Rappelons, par ailleurs, que la loi de finances pour 1998, afin de mobiliser
l'épargne mutualisée en faveur des PME et des entreprises
innovantes, avait prévu que les produits des contrats d'assurance-vie
investis principalement en titres de fonds communs de placement à risque
(FCPR), de FCPI, de sociétés à capital risque (SCR), de
sociétés financières d'innovation (SFI), de
sociétés non cotées ou cotées sur le Nouveau
marché bénéficient de l'exonération d'impôts
sur le revenu. Il est pour l'heure trop tôt pour apprécier
l'impact d'une telle mesure sur l'orientation de cette forme d'épargne
vers le capital-risque et les entreprises innovantes.
b) Encourager les dépenses de recherche des PME-PMI
L'an
dernier, votre rapporteur avait souligné la nécessité de
reconduire le dispositif de crédit d'impôt recherche. Il se
félicite donc que l'article 64 du projet de loi de finances pour 1999
propose de proroger ce dispositif pour une durée de cinq ans et
d'aménager certaines de ses modalités.
En effet, le crédit d'impôt recherche constitue une composante
essentielle de l'aide publique en faveur de la recherche. Du fait de ses
modalités, il substitue à la logique des aides sectorielles celle
du marché et corrige la logique traditionnelle du soutien public
à la recherche. Par ailleurs, il permet la diffusion de la recherche sur
l'ensemble du tissu industriel et non pas dans certains secteurs
sélectionnés. Enfin, dans le cadre de la modulation territoriale
introduite par la loi d'orientation sur l'aménagement du territoire, il
constitue une incitation à la localisation hors de la région
parisienne de la recherche industrielle. Sans doute conviendrait-il d'augmenter
cette modulation afin d'en accroître l'impact.

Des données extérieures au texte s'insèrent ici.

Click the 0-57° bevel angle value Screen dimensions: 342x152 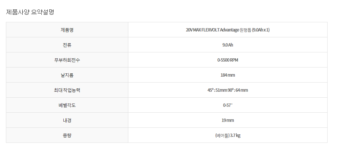click(227, 105)
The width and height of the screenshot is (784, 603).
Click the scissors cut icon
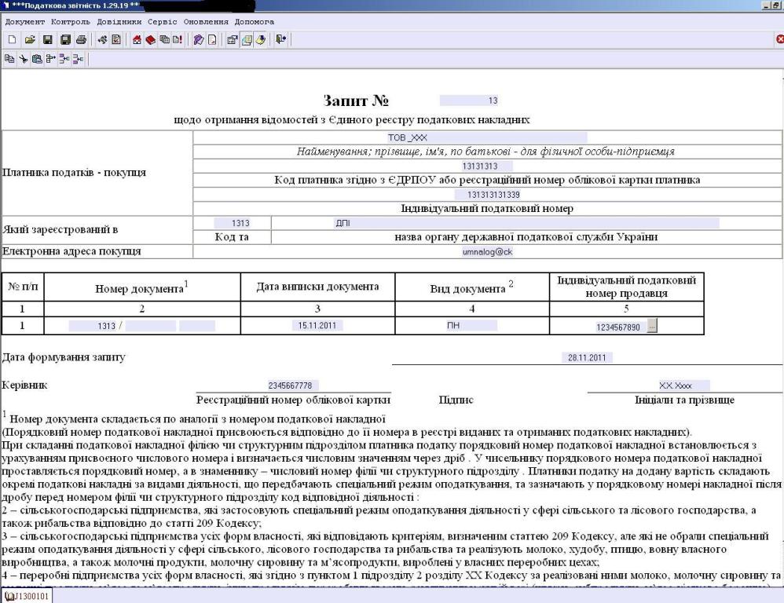pyautogui.click(x=23, y=59)
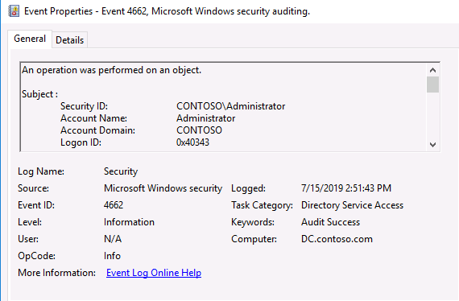Viewport: 459px width, 301px height.
Task: Click the Account Domain value CONTOSO
Action: pos(199,130)
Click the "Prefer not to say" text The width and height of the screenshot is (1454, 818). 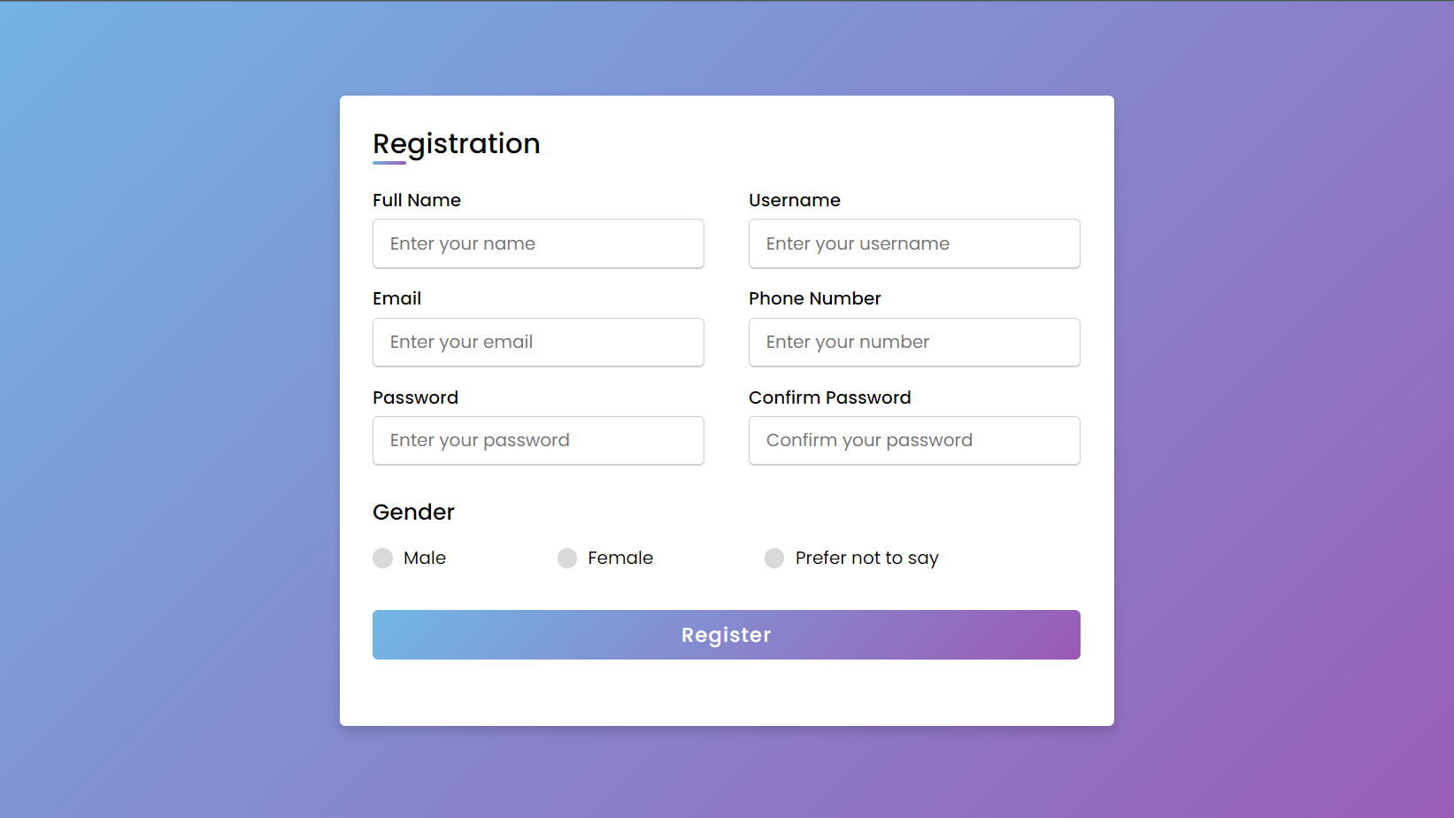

En effet, ce dispositif, neutre du point de vue de la dépense
engagée et de l'activité de recherche mise en oeuvre, permet
d'orienter la recherche française vers les secteurs les plus profitables
et les plus compétitifs.
Plus de 7 000 entreprises, dont 6 300 PME, ont souscrit une
déclaration de crédit d'impôt recherche (CIR) au titre de
1997. Rappelons que le CIR est attribué sur option à toute
entreprise exerçant une activité industrielle, commerciale ou
agricole, quelle que soit sa forme juridique. Calculé sur
l'accroissement des dépenses de recherche exposées par
l'entreprise, il est égal à 50 % de l'excédent des
dépenses de l'année par rapport à la moyenne de celles
exposées au cours des deux années précédentes.

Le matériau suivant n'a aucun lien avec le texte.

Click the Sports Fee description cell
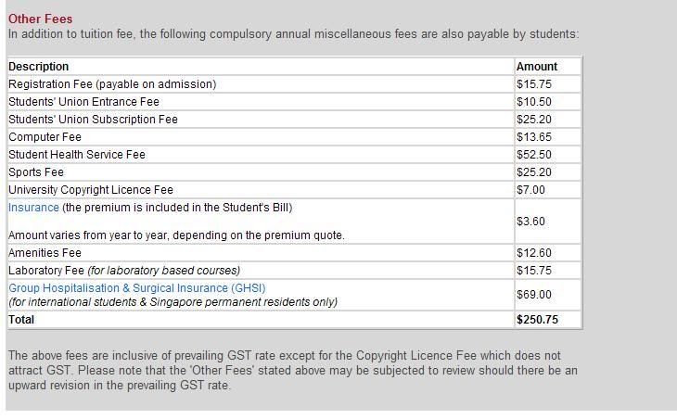click(36, 172)
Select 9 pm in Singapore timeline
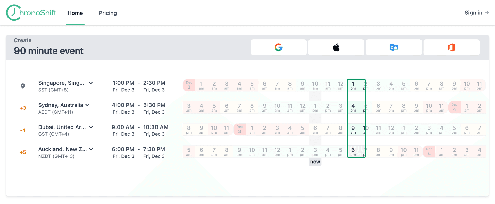The width and height of the screenshot is (495, 204). [x=454, y=85]
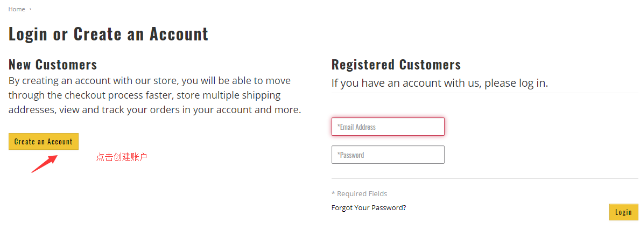Focus the Password input field

point(388,155)
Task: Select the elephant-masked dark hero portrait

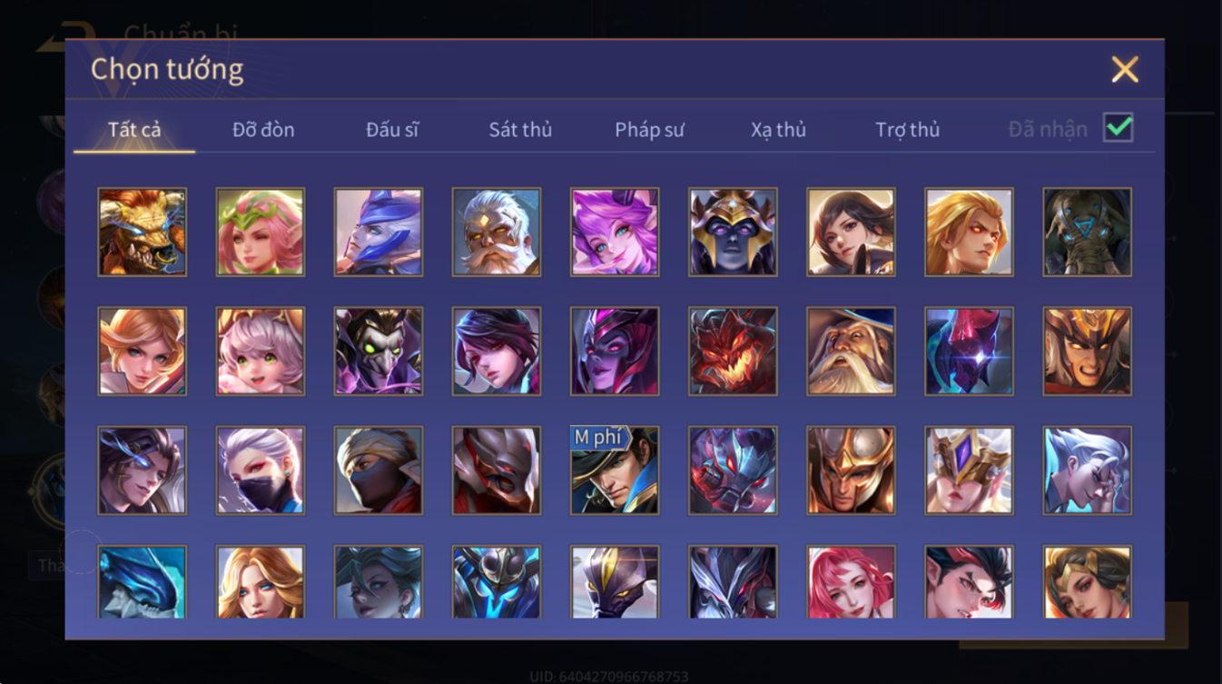Action: point(1088,232)
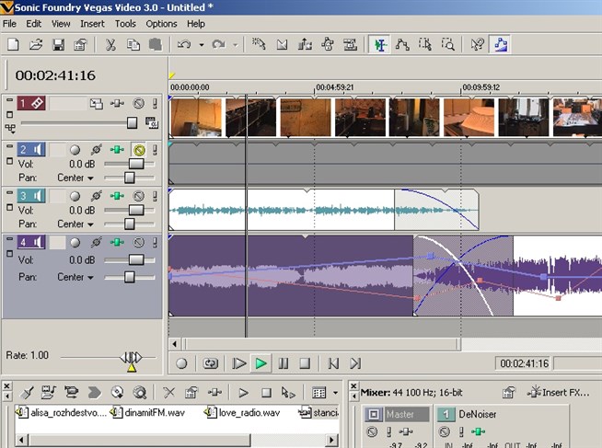Open the Insert menu

[x=92, y=23]
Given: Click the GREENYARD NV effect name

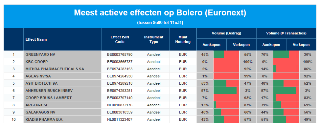Looking at the screenshot, I should pos(40,55).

Comme l'indique le tableau ci-dessous, le CIR s'avère très
favorable aux PME.
ENTREPRISES BÉNÉFICIAIRES DU C.I.R. EN 1997
|
NOMBRE D'ENTREPRISES (en %) |
R & D EFFECTUÉE (en %) |
C.I.R.
PERÇU
|
Petites entreprises (moins de 20 personnes) |
32 |
4 |
12 |
Entreprises moyennes (20 à 500 personnes) |
58 |
24 |
42 |
Grandes entreprises (plus de 500 personnes) |
10 |
72 |
46 |
Parmi les aménagements apportés par le projet de loi de finances, il importe de noter qu'il est prévu de faire bénéficier les entreprises d'une restitution immédiate du CIR pendant les trois premières années d'activité, ce qui est de nature à renforcer la situation financière des entreprises nouvelles.
3. Développer les moyens de financement des entreprises innovantes
Handicapées par la faiblesse de l'épargne longue
en
France et l'absence de fonds de pension, les entreprises innovantes
éprouvent de grandes difficultés à réunir les
capitaux nécessaires à leur développement. Il faut donc
créer des conditions favorables à un meilleur financement de ces
entreprises à toutes les étapes de leur croissance.

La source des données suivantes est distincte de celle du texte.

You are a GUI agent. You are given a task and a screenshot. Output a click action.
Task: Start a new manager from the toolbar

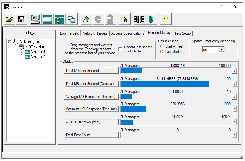click(x=36, y=19)
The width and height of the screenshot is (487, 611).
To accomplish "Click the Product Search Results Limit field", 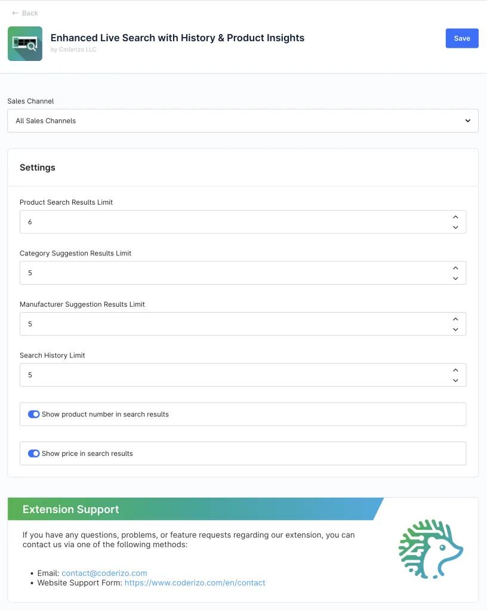I will pos(233,222).
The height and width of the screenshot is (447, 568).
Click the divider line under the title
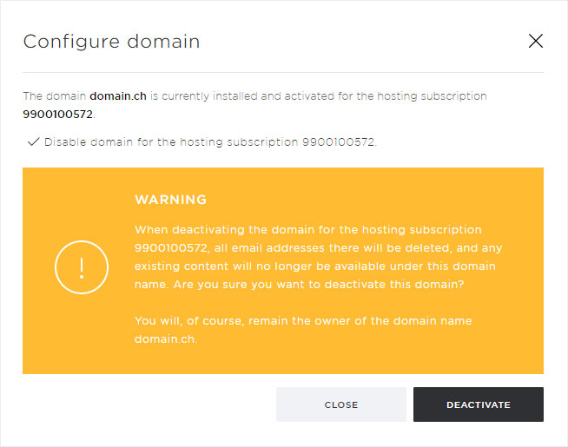point(283,72)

A cet égard, nous rappellerons l'effet de levier essentiel que
constituent les stock-options et l'importance du rôle des
"
business angels
", véritables
anges gardiens
de l'économie moderne.
Nous soulignerons également que les FCPI et les sociétés
de capital-risque devraient mieux tenir compte de la nouvelle
possibilité offerte par leurs équivalents européens, et
par le Nouveau marché.
a) Ouvrir les marchés financiers aux entreprises innovantes : le Nouveau marché
Le
" Nouveau marché ", constitué sous l'égide de la
Société des bourses françaises, fonctionne à Paris
depuis le 1er janvier 1996.
Ce marché, à la création duquel le groupe d'études
" Innovation et entreprises " a contribué de manière
déterminante, est destiné à favoriser l'essor des
entreprises innovantes. Organisé à l'image du NASDAQ
américain, il a pour vocation d'assurer aux investisseurs du
capital-risque la liquidité de leurs placements.
Plus de deux ans après sa création, ce marché
connaît un réel succès : les 50 entreprises qui y sont
cotées y ont levé 4 milliards de francs pour financer leur
développement. D'après une enquête réalisée
par la société du Nouveau marché, les
20 premières entreprises introduites sur ce marché
créaient toutes des emplois, avec une progression moyenne des effectifs
de 35 % sur une période maximale de douze mois.
L'entrée des entreprises sur le Nouveau marché succède en
général à une phase de développement dont le
financement a été assuré par des sociétés de
capital-risque.
Depuis mars 1997, trois autres marchés de ce type ont été
créés en Belgique, en Allemagne et aux Pays-Bas. Ils sont
organisés au sein d'un réseau dénommé " Euro
NM ", constitué sous la forme d'un GIE. Cette organisation permet
une intégration des marchés, les réglementations
étant harmonisées. Elle représente déjà
10 milliards de francs de capitaux levés.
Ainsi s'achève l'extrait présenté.